The United Kingdom’s Financial Conduct Authority (FCA) has introduced new rules and guidance aimed at facilitating the integration of blockchain technology within traditional asset management structures. In a policy statement released on Thursday, titled PS26/7, the FCA outlined how tokenized funds can be included within the existing regulatory framework for funds, moving away from experimental systems and allowing blockchain to operate within established market norms.
These changes mark a significant step toward modernizing financial infrastructure and improving the efficiency of fund management. Tokenization and Distributed Ledger Technology (DLT) have the potential to revolutionize the industry by simplifying record-keeping and enhancing transparency. The FCA expressed its commitment to supporting innovation in the UK’s asset management sector, making it easier for firms to integrate blockchain into their operations without abandoning investor protection standards. This push is part of a broader initiative detailed in the UK’s digital assets roadmap, which was first outlined in a January 2025 letter to the Prime Minister.
How does this affect asset managers and tokenized funds?
Under the new framework, firms are now permitted to run investor records on DLT systems, using the industry-standard “Blueprint” model. This enables on-chain transaction records to serve as the primary books for unit deals without requiring an off-chain duplicate, provided that firms implement “appropriate resiliency plans.” The Blueprint has already been successfully used to authorize the first tokenized UK UCITS (Undertakings for Collective Investment in Transferable Securities), a key structure for mutual funds.
Importantly, authorized funds will now be able to maintain their registers on public DLT networks, provided that they meet the FCA’s required standards for security and transparency. This means that funds can issue units across multiple blockchains while maintaining investor rights and consistent fee structures.
Simon Walls, the FCA’s executive director of markets, emphasized that the new rules would allow tokenization to “play an important role in asset management.” The FCA’s efforts are designed to create a clear regulatory framework that encourages firms to explore tokenization with confidence, enabling them to take advantage of blockchain’s benefits while staying within the bounds of established regulatory oversight.
Investor Takeaway
What are the key regulatory changes?
The FCA has introduced an optional new “Direct‑to‑Fund” (D2F) model for dealing with investors. Under this model, the fund or its depositary, rather than the asset manager, acts as the counterparty to investor trades. This streamlines the process, allowing units to be issued or canceled directly against the cash transferred between investors and the fund.
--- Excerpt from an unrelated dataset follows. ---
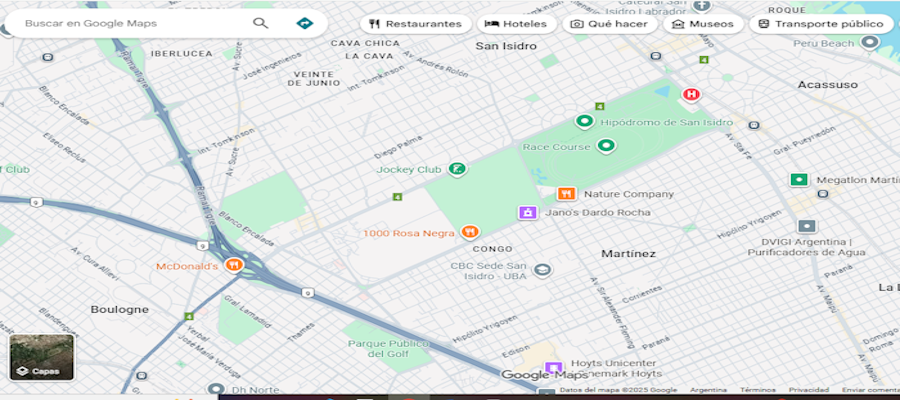Click the red hospital H marker

click(690, 94)
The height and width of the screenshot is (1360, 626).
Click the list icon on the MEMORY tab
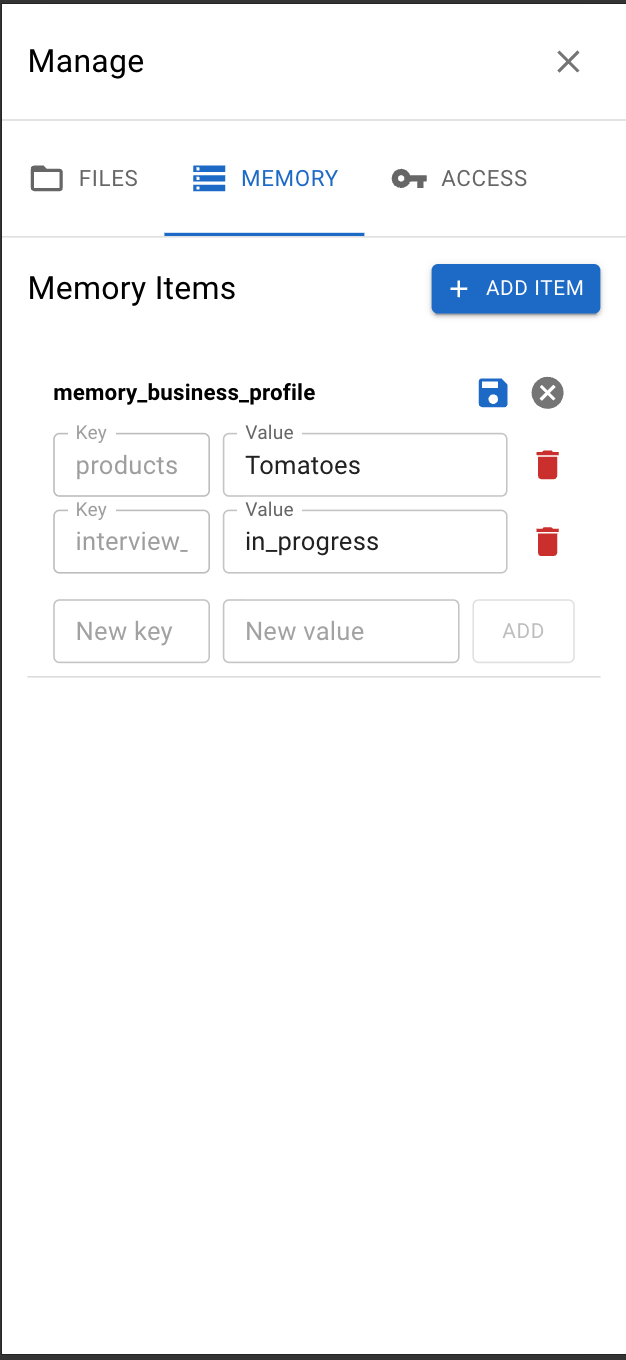pyautogui.click(x=209, y=178)
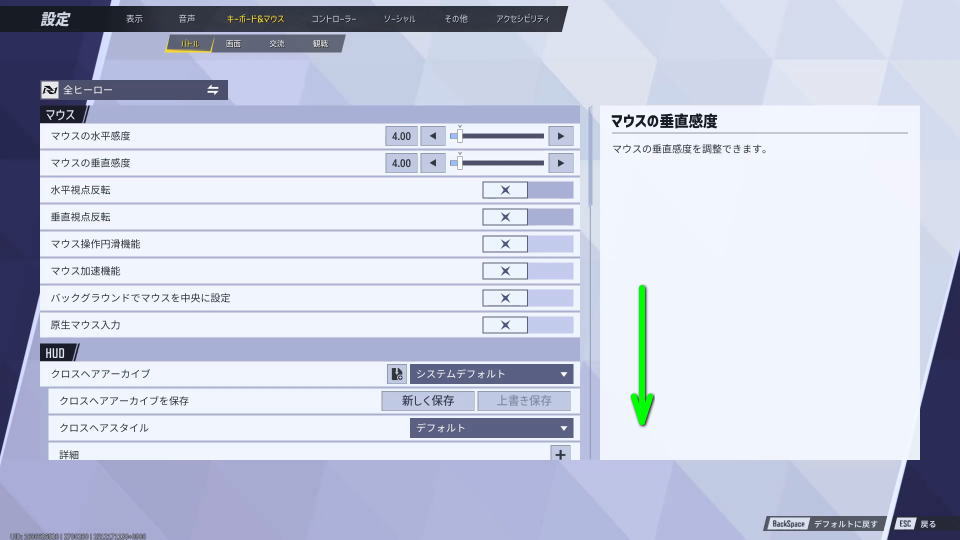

The FCA believes this model will help make fund operations more efficient and better aligned with on-chain settlement processes.
This new D2F structure is particularly noteworthy because it simplifies and accelerates the process of managing trades, reducing operational complexity for asset managers and making blockchain integration easier. It also improves the alignment between traditional fund management and blockchain-based systems.
What are the future prospects for tokenized assets in the UK?
Looking to the future, the FCA envisions a broader adoption of tokenized assets within the UK financial sector. The regulator is particularly interested in extending this tokenization to cash flows, including the use of smart contracts to manage investments directly in digital wallets. The FCA has indicated that it will remain open to waivers that would allow funds to use digital cash and stablecoins for settlement and expenses. This could pave the way for more expansive use of blockchain technologies across various financial market sectors.
In 2026, the FCA plans to seek further feedback on the potential for greater use of DLT in wholesale markets, which could lead to even more widespread adoption of blockchain technologies in traditional financial services.
What does this mean for the wider regulatory landscape?
The FCA’s guidance on tokenized funds follows the launch of a consultation on its broader cryptoasset regime, which covers areas such as stablecoin issuance, trading, custody, and staking. This consultation, which opened earlier this month, is part of a broader push to create a comprehensive framework for digital asset regulation in the UK. The FCA has set a deadline of October 2027 for the implementation of a full regulatory framework that will cover these areas.